Perform dense retrieval using the `DenseRetriever` class:

```python
from sentence_transformers import SentenceTransformer
from nlp4bia.datasets.benchmark.medprocner import MedprocnerLoader, MedprocnerGazetteer
from nlp4bia.linking.retrievers import DenseRetriever

# Load the dataset and gazetteer
df_proc = MedprocnerLoader().df
gaz_proc = MedprocnerGazetteer().df
gaz_proc = gaz_proc.sort_values(by=["code", "mainterm"], 
                                ascending=[True, False]) # Make sure mainterms are first

# Load the model
model_name = "path/to/model"
st_model = SentenceTransformer(model_name)

# Create the vector database
vector_db = st_model.encode(gaz_proc["term"].tolist()[:100], 
                            show_progress_bar=True, 
                            convert_to_tensor=True, 
                            normalize_embeddings=True)

# Initialize the retriever
biencoder = DenseRetriever(vector_db=vector_db, model=st_model)
biencoder.retrieve_top_k(["reparación de un desprendimiento de la retina"], 
                          gaz_proc.iloc[:100], 
                          k=10, 
                          input_format="text")
```

Perform full Bien/Cross-Encoder linking using the `BECELinker` class: (documentation available in [nlp4bia/docs/BECELinker.md](nlp4bia/docs/BECELinker.md))

```python
import pandas as pd
from sentence_transformers import SentenceTransformer, CrossEncoder
from nlp4bia.linking.BECELinker import BECELinker

# 1) Load your gazetteer as a DataFrame with "term" and "code" columns:
# gaz_proc = pd.read_csv("medproc_gazetteer.csv")  # must have columns ["term","code"]
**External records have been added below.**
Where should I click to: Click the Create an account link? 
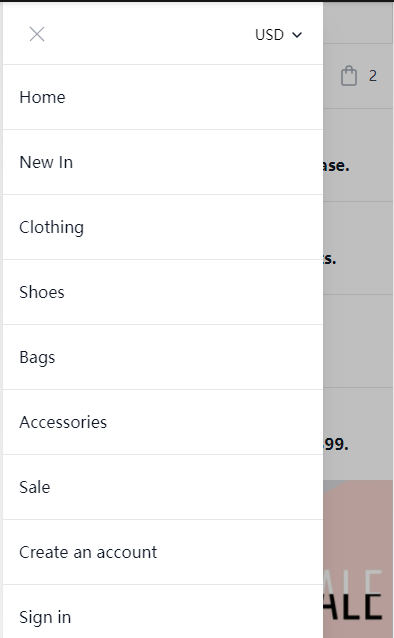coord(163,552)
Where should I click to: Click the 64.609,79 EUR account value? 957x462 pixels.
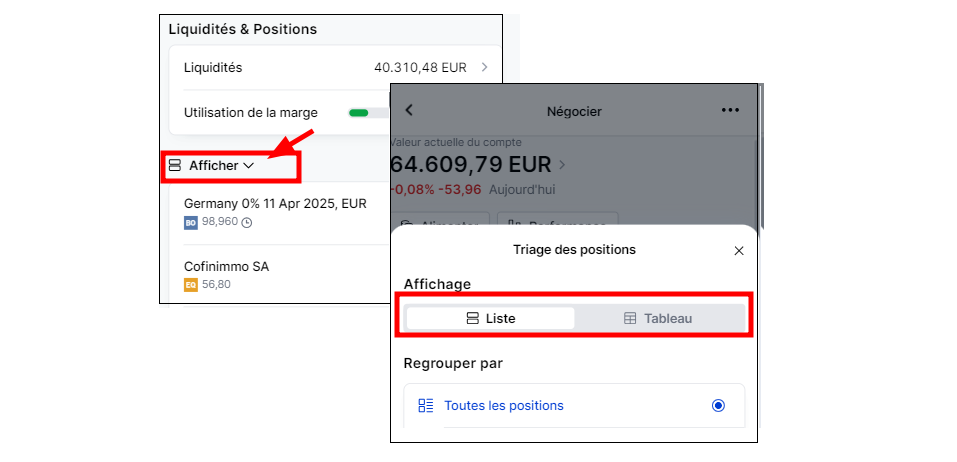click(x=471, y=165)
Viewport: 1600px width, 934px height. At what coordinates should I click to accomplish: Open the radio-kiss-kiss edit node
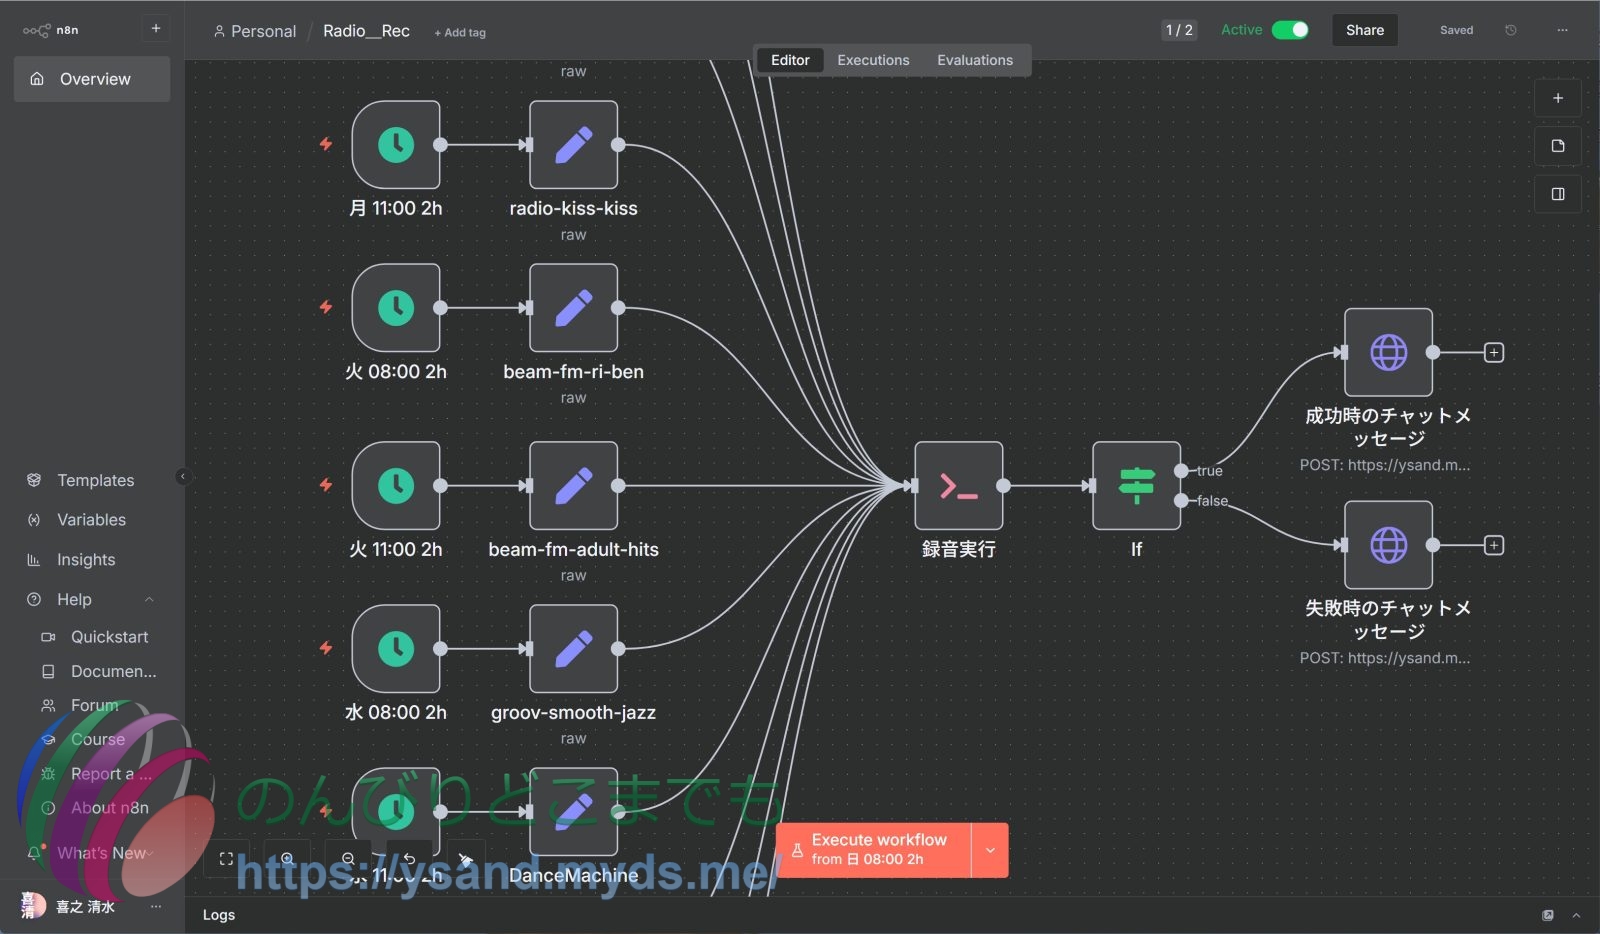coord(573,145)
# You can also use one of the preprocessed gazetteers from nlp4bia:
from nlp4bia.datasets.benchmark.medprocner import MedprocnerLoader, MedprocnerGazetteer
gaz_proc = MedprocnerGazetteer().df

# 2) Prepare or load your bi-encoder & cross-encoder:
biencoder_path = "/path/to/bi_encoder_checkpoint"  # or a preloaded SentenceTransformer object (e.g. ICB-UMA/ClinLinker-KB-GP)
crossencoder_path = "/path/to/cross_encoder_checkpoint"  # or a preloaded CrossEncoder object

# 3) Instantiate BECELinker:
linker = BECELinker(
    df_gazetteer=gaz_proc,
    biencoder_model_or_path=biencoder_path,           # can be a model instance or a path string
    crossencoder_model_or_path=crossencoder_path,     # can be a model instance or path string
    normalize_embeddings=True,
    show_progress_bar=True
)

# 4) Prepare a list of mention strings you want to link:
mentions = ["exploración neurológica", "incisión cutánea", "vacuna"]
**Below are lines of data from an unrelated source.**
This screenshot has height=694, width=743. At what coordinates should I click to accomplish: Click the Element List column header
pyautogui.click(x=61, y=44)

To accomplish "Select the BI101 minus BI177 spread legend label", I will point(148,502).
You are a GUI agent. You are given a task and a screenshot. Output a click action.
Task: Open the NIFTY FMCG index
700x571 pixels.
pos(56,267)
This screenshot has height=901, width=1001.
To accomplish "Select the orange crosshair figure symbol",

# 5) Link a list of mentions
ls_mentions = df_proc["span"].tolist()[:10]
results = linker.link(
    mentions=ls_mentions,
    n_candidates=200,
    top_k=5,
    return_documents=True
)

# 6) Inspect results for "aspirin":
res0 = results[0]
print("Mention:", res0["mention"])
for rank, (term, code, score) in enumerate(zip(res0["terms"], res0["codes"], res0["similarity"]), start=1):
    print(f" {rank:02d}. {term} (ID: {code}) → score: {score:.4f}")
```

---

## Contributing

Contributions to expand the dataset loaders or improve existing functionality are welcome! Please open an issue or submit a pull request.

---

## License

This project is licensed under the MIT License. See the [LICENSE](LICENSE) file for details.

---

## References

If you use this library or its datasets in your research, please cite the corresponding Zenodo repositories or related publications.